I guess If you already have a superclean and simple solution with ports, you dont care about a pure elm version, and will probably just continue using your ports when a proper library is published in Elm.

Ports is not a language feature comparable to http or other supported effects, I consider ports a (temporary) escape hatch for stuff that cannot be done in elm today.
And there is no problem that this last resort thing is not great to work with. Just possible is enough. But that is just my opinion.

I’m not sure I understand the issue. I made an ellie app that gets random numbers from Elm’s builtin package as well as from a custom javascript port. Two of each type of number are stored in the model. Here’s the link: https://ellie-app.com/3xfNpXrGjkya1

On lines 53-56, we have to go through some JSON decoding and string matching. That replaces the native elm random numbers, which are able to use two distinct members of a union type instead of string constants to differentiate between the two incoming streams of random numbers. The native solution is more type-safe and concise. But on the other hand, since the port’s javascript can do anything, it’s a good idea to make sure that the Elm side is robust. (I haven’t implemented any error handling in this example, but it’s pretty easy to imagine how one would do this, I think). Is this the issue? I can see how it seems a bit verbose, but that seems entirely consistent with elm’s design philosophy of rejecting advanced features in the interest of simplicity, even if it makes for occasionally plodding boilerplate (no typeclasses, no monadic do notation, no automatic generation of JSON en/decoders for ADTs, …)

@MarkHamburg is referring to this post Cryptographically-strong random UUIDs v4 with Elm 0.19?. Elm’s random numbers are 32bits, UUIDs typically have 128bits. So right now you need to use a port - or a custom element that produces a CustomEvent :slight_smile:

@mfeineis: maybe a silly question, but is it not possible to create a pure elm 128bit random uuid library instead of using ports?

A naive solution could be calling elm’s 32bit random 4 times in a row and append the results in a string? :slight_smile:

@Atlewee that solution only works if you want something that looks random but is not cryptographically strong.

The problem there is that the 4 random numbers have exactly the same amount of actual “randomness” (entropy) as the first one on its own. That’s because the sequence is only “pseudo-random”. The last 3 numbers are determined deterministically from the first. You’re generating fake randomness that looks right but is much easier to break from a security point of view.

If security doesn’t matter in a particular application then your solution works. But if it does, then unfortunately it only looks like it works!

Okey, I understand.
So should be 100% fine for a unique Id like in this example above.
Or temporary security number that is only valid for a short period of time.

But not good for a permanent code that someone could use time to bruteforce.

But there is probably ways of doing this safely in a pure Elm library as well. I found this link that talks about combining multiple random numbers to a larger one…
Maybe Method #2: Cryptographic Mixing can be acheived in a pure Elm library, eliminating ports for this usecase ?

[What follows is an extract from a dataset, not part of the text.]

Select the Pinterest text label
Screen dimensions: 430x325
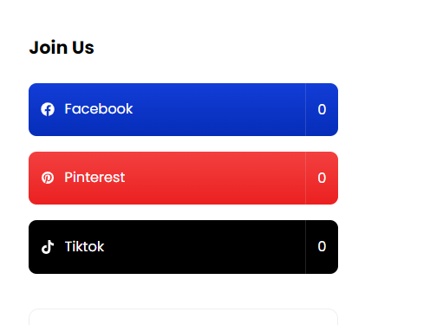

https://software.intel.com/en-us/blogs/2014/03/07/to-concatenate-or-not-concatenate-rdrand

As for a practical approach that lets you create something similar to ‘Task Ports’ in current versions of Elm: Check out the Porter library.

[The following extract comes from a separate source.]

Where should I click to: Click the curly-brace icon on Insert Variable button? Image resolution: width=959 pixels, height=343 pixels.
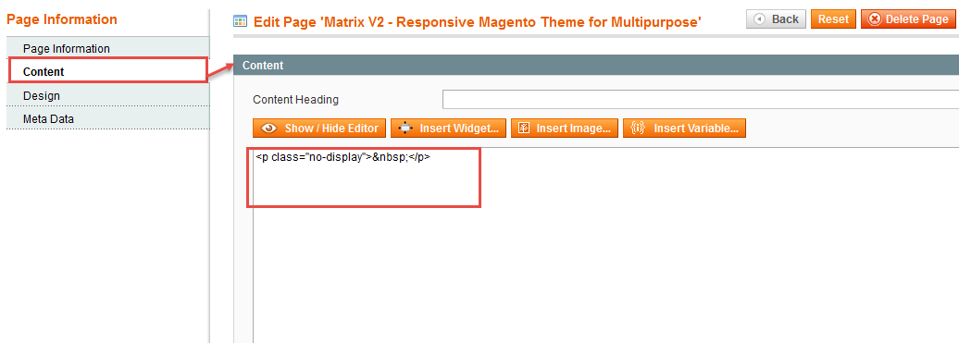click(x=637, y=129)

But what if you used four separate seeds? Wouldn’t that then give you enough entropy to generate 128-bit numbers?

You would have to track each of the seeds for yourself in your Model and then use Random.step to generate the UUIDs from them as required, but it would overcome the problem of using ports when you wanted several successive UUIDs.

You could initialize the four 32-bit seeds from a 128-bit random number generated on the javascript side before initialization and passed in via flags.

Yes, I understand that. My question was an attempt to understand/delineate what’s so bad about using ports in this situation.

Actually not great for unique IDs either if you care about birthday paradox problems.